[Records to use — start]

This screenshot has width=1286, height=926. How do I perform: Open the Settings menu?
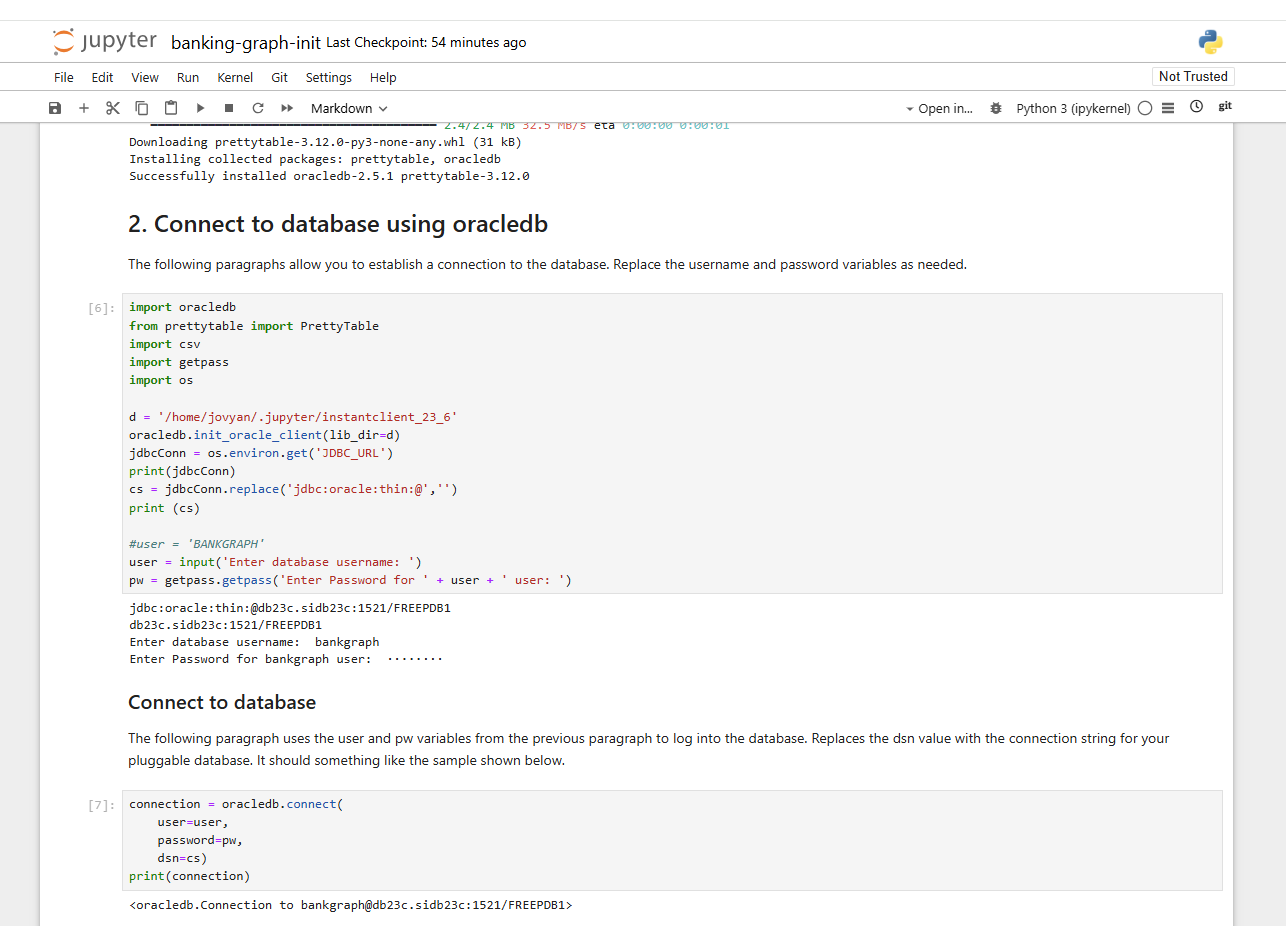point(328,77)
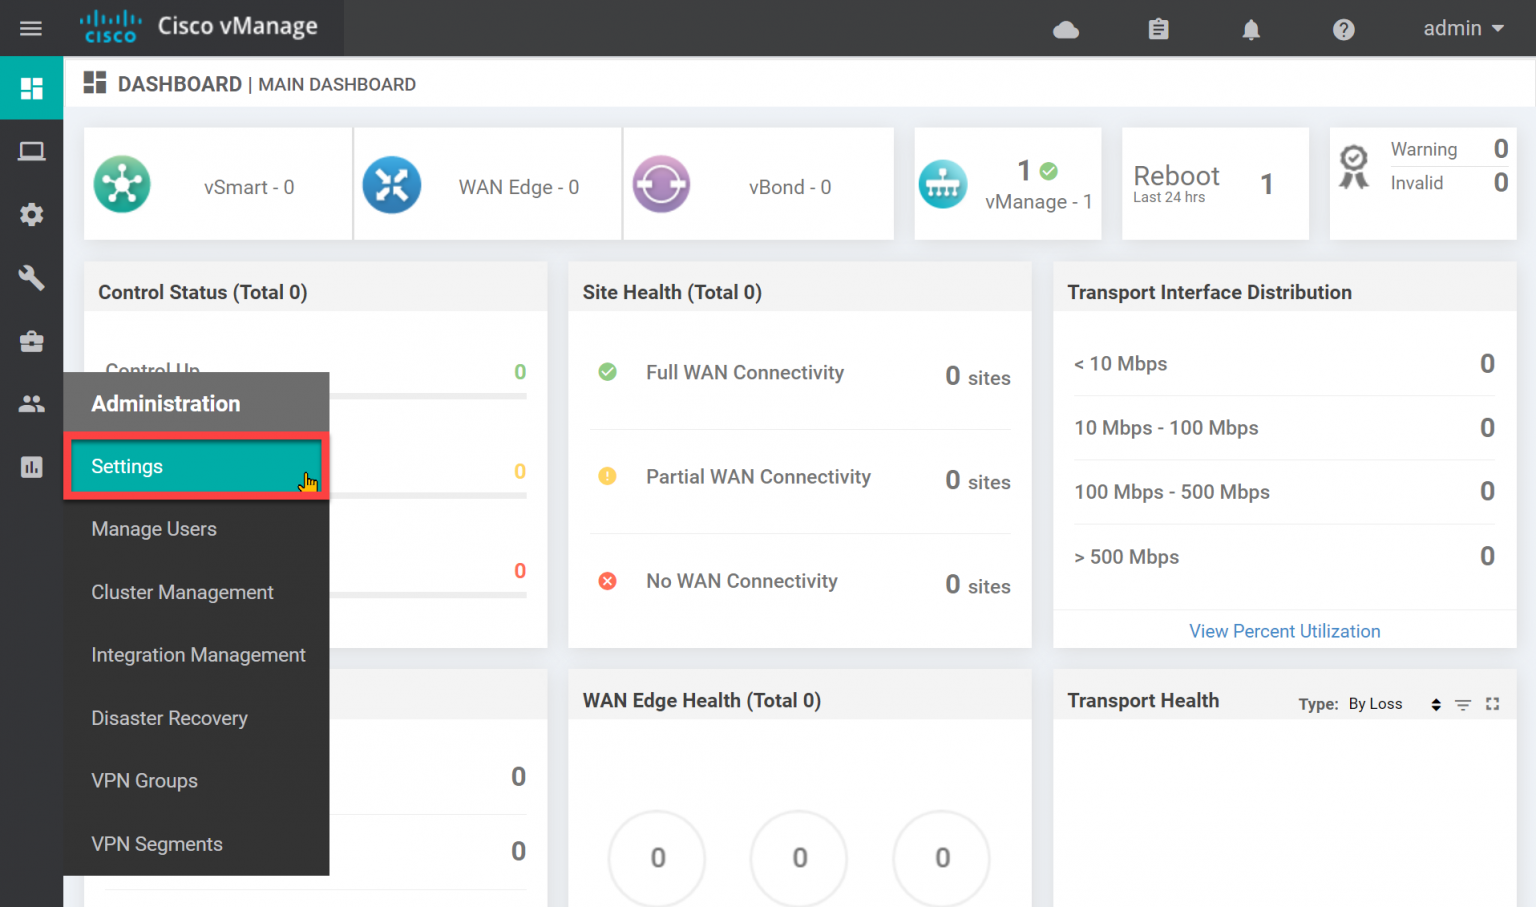1536x907 pixels.
Task: Open notifications via the bell icon
Action: click(1250, 29)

[Records to use — finish]

Goal of the exercise. Copy every entry exactly, leaving out the pictures.

Response for this exercise.
This screenshot has width=1286, height=926. How do I perform: Open the Settings menu?
point(328,77)
1536x907 pixels.
Task: Open notifications via the bell icon
Action: click(1250, 29)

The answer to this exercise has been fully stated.